▶ [Brief]:
Restate word for word the lines of the material below, from the line with "1053x834 pixels. How" to the line with "You are a computer-use agent. The", both lines included, and no others.

▶ [Record set]:
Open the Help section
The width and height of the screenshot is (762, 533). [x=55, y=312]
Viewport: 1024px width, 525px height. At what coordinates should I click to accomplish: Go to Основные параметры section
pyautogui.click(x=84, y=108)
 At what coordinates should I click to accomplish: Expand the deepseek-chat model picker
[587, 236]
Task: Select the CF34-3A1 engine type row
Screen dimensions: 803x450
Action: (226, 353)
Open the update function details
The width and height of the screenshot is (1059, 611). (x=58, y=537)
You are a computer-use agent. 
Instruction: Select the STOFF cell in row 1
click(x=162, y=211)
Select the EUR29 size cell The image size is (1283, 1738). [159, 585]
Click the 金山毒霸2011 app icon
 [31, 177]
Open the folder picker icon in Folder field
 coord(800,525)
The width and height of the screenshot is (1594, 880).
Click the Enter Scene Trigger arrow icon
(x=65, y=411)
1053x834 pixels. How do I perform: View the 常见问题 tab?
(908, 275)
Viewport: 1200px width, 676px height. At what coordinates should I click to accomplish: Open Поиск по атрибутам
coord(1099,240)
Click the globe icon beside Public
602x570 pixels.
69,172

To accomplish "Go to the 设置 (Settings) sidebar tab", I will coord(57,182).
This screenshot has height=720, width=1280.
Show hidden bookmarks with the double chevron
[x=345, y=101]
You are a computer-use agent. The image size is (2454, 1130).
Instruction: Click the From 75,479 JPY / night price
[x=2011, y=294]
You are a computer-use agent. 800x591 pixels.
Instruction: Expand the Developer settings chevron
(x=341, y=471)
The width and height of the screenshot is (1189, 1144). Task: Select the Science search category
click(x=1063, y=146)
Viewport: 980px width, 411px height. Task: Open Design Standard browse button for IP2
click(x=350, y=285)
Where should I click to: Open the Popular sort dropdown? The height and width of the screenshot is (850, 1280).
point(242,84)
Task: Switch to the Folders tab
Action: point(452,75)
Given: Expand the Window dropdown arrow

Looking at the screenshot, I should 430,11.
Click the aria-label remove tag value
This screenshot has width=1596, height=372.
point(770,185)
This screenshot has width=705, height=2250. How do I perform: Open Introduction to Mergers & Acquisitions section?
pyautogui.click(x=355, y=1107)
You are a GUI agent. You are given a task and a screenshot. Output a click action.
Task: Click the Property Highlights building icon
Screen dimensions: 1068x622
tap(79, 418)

▶ [Result of this exercise]:
1053x834 pixels. How do I perform: View the 常见问题 tab?
(908, 275)
Viewport: 1200px width, 676px height. At what coordinates should I click to accomplish: Open Поиск по атрибутам
coord(1099,240)
Click the globe icon beside Public
602x570 pixels.
69,172

To accomplish "Go to the 设置 (Settings) sidebar tab", I will coord(57,182).
This screenshot has height=720, width=1280.
Show hidden bookmarks with the double chevron
[x=345, y=101]
You are a computer-use agent. The image size is (2454, 1130).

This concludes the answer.